Saturday, December 09, 2006


Research, or Plagiarism

I'd not known of this Ian McEwan "plagiarism" business before seeing this New York Times article linked from Locus Online.
"“If it is sufficient to point to a simultaneity of events to prove plagiarism, then we are all plagiarists, and Shakespeare is in big trouble from Petrarch, and Tolstoy stole the material for ‘War and Peace,’ ” wrote the Australian writer Thomas Keneally, the author of “Schindler’s List.” “Fiction depends on a certain value-added quality created on top of the raw material, and that McEwan has added value beyond the original will, I believe, be richly demonstrated.” If not, Mr. Keneally added, “God help us all.”"
Check out the scan of Thomas Pynchon's (typewritten) letter in response to the whole sorry business.

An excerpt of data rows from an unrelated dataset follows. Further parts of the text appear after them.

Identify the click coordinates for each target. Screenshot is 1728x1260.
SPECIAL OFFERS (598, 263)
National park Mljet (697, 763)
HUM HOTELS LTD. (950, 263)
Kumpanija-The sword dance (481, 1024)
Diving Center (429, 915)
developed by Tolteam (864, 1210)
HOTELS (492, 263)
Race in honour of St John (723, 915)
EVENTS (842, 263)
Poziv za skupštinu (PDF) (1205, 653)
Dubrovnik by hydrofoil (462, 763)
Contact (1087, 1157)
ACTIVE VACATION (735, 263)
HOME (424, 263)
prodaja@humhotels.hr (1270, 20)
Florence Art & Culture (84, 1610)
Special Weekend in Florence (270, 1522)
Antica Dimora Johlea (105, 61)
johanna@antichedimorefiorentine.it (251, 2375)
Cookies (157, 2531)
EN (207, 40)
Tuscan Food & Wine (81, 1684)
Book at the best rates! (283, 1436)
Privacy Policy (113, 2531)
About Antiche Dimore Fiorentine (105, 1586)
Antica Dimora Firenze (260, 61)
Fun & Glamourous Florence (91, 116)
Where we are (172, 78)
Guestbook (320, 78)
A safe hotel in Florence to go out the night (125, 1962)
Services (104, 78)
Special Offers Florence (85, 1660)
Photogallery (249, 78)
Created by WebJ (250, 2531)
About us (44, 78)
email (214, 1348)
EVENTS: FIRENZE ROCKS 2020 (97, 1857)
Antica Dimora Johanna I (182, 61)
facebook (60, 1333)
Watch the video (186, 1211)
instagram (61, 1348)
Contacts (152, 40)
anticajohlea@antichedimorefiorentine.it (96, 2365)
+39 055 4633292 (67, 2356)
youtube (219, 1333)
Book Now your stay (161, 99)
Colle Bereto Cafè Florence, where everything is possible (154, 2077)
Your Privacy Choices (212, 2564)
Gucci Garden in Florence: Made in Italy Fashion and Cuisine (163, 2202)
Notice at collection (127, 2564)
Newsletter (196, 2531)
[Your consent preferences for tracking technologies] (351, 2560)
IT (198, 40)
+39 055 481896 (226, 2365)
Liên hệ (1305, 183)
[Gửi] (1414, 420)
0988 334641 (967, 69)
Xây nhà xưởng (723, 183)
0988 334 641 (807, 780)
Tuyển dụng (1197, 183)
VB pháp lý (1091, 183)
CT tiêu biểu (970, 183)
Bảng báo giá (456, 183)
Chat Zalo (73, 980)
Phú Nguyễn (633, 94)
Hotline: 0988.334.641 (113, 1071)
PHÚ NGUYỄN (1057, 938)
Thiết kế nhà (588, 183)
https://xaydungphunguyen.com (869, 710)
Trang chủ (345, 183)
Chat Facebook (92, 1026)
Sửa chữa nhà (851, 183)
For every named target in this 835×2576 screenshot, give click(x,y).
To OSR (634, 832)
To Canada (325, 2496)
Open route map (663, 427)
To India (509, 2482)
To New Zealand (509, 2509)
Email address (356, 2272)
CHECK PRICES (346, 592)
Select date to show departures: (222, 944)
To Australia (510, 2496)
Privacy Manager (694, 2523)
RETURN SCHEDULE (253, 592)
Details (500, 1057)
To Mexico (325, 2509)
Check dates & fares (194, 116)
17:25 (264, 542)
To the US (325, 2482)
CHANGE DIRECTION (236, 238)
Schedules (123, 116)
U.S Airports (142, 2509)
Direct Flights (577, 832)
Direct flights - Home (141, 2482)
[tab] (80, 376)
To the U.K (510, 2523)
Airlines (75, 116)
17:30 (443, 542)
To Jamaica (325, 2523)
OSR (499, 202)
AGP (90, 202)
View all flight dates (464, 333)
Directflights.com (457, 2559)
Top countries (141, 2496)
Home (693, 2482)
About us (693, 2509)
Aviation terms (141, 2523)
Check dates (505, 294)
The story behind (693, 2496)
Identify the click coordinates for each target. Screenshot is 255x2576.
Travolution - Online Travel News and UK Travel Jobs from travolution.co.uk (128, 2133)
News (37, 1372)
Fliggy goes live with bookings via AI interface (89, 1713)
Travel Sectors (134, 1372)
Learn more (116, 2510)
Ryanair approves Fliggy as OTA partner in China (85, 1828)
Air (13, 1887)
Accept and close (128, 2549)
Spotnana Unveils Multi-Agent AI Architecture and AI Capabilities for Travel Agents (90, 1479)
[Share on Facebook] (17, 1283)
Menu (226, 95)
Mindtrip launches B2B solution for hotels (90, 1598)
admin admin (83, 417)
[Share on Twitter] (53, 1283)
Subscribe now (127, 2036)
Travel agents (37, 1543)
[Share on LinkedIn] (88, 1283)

I can't imagine that these "charges" of plagiarism will have very much sticking power, but as the authors who have written in support of McEwan have suggested, if by some stretch of the imagination these sorts of similarities were considered plagiarism, I can't imagine that any work of fiction based on anything but the personal experiences of the author (or perhaps wholly invented secondary worlds, though maybe not even then) would escape the charge.

I can see a bunch of high school freshmen jumping up for joy and defending their shoddy research papers saying, "But professor, I didn't want to be a plagiarist! How was I to know that George Washington didn't throw a coin across the Tigris and that Moses wasn't his Vice President?"